Mrs. O'Shaughnessy took her to the home that had been prepared for her, where the poor body lay. Some way they got through those dark days, and then began the waiting for the little one to come. Poor Cora Jane said she would die then, and that she wanted to die, but she wanted the baby to know it was loved,--she wanted to leave something that should speak of that love when the child should come to understanding. So Mrs. O'Shaughnessy said they would make all its little clothes with every care, and they should tell of the love. Mrs. O'Shaughnessy is the daintiest needleworker I have ever seen; she was taught by the nuns at St. Catherine's in the "ould country." She was all patience with poor, unskilled Cora Jane, and the little outfit that was finally finished was dainty enough for a fairy. Little Cora Belle is so proud of it.

At last the time came and Mrs. O'Shaughnessy went after the parents. Long before, they had repented and were only too glad to go. The poor mother lived one day and night after the baby came. She laid the tiny thing in her mother's arms and told them to call her Cora Belle. She told them she gave them a pure little daughter in place of the sinful one they had lost.

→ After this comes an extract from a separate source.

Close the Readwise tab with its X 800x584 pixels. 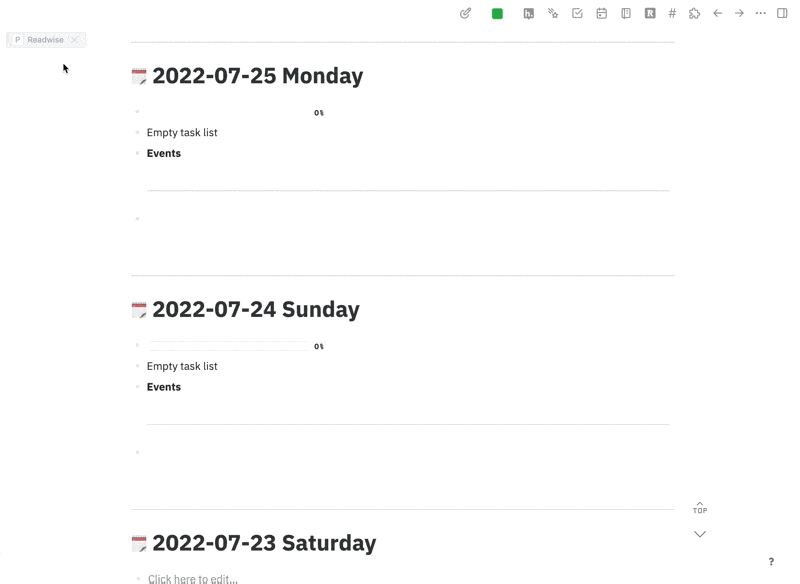point(75,40)
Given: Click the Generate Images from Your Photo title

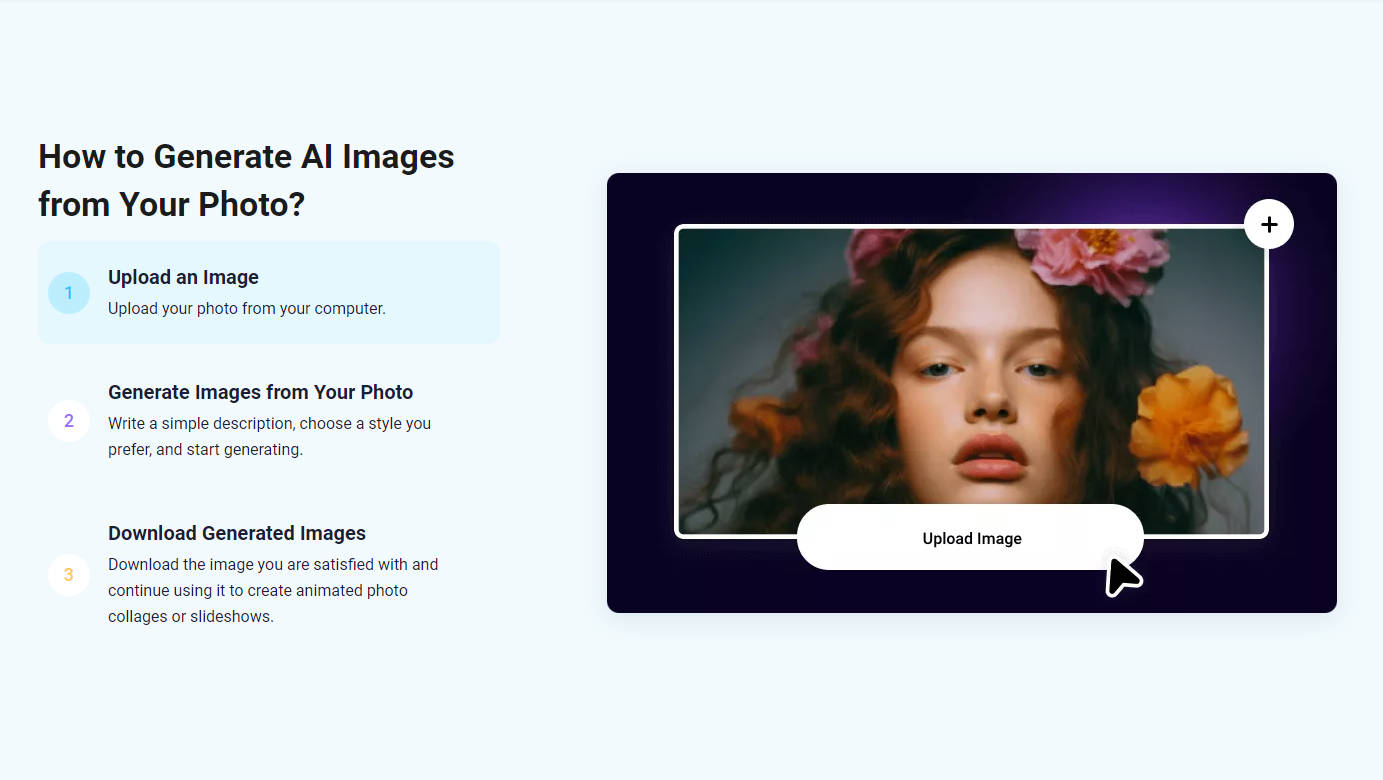Looking at the screenshot, I should (260, 392).
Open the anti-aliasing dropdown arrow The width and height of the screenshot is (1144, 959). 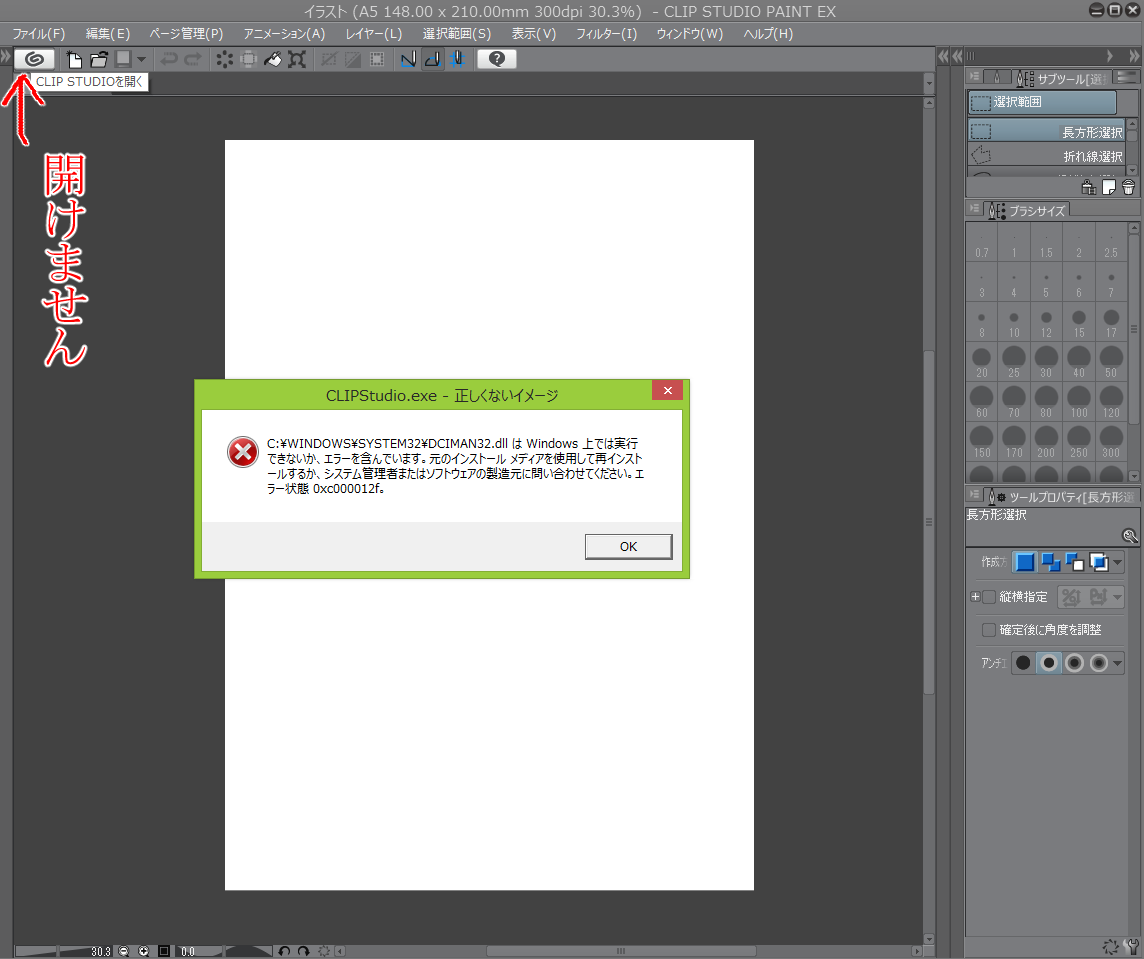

The young man's house and lands were placed in the name of the infant daughter. Twelve years later, the grandparents, themselves, were raising sheep.


Sheep wagon, March 1940, photo by A. Rothstein

Sheep wagons were supposedly invented by Rawlins blacksmith James Candlish in 1884. Around 1900, Schulte Hardware Company of Casper standardized the wagon as 11 feet long and 6 1/2 feet wide, canvas top and stove. By 1904, sheep wagons were being manufactured in the Big Horn Basin by D. V. Bayne of Thermopolis. The wagons later could be purchased from, among others the Studebaker Brothers of Southbend, Indiana. Some are still in use in the Big Horn Basin. The Basin is not the only place in the state, however, where sheep wagons were used until comparatively recently. The above scene is on U.S. Highway 30, the Lincoln Highway, in Sweetwater County.

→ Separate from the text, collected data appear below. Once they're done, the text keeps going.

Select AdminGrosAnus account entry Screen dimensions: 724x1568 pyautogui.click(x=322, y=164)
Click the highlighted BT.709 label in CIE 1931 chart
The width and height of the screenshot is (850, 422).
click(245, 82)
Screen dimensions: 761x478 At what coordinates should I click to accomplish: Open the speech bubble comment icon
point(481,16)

Sheep wagon, March 1940, photo by A. Rothstein

The woolgrowing industry in Wyoming began a slow decline after World War I. The decline was as a result of several factors including a reduction in protective tariffs and an increase in homesteading. Sheep growing required large areas of free range with as much as ten acres required for each sheep sheared. Homesteading broke up large continquous tracts of free range and, thus, woolgrowers were required to pasture smaller flocks. Larger woolgrowers bought or leased pasturage. Smaller growers were eliminated. Indeed, by 1920 most woolgrowing was eliminated in eastern Wyoming.


Wool awaiting shipment, Cokeville, approx. 1910.

With World War II, due to a shortage of manpower the decline increased. Although Wyoming in 1910 had approximately 5 1/2 million sheep, today it has barely 10% that number, hardly more than the number of people in the state.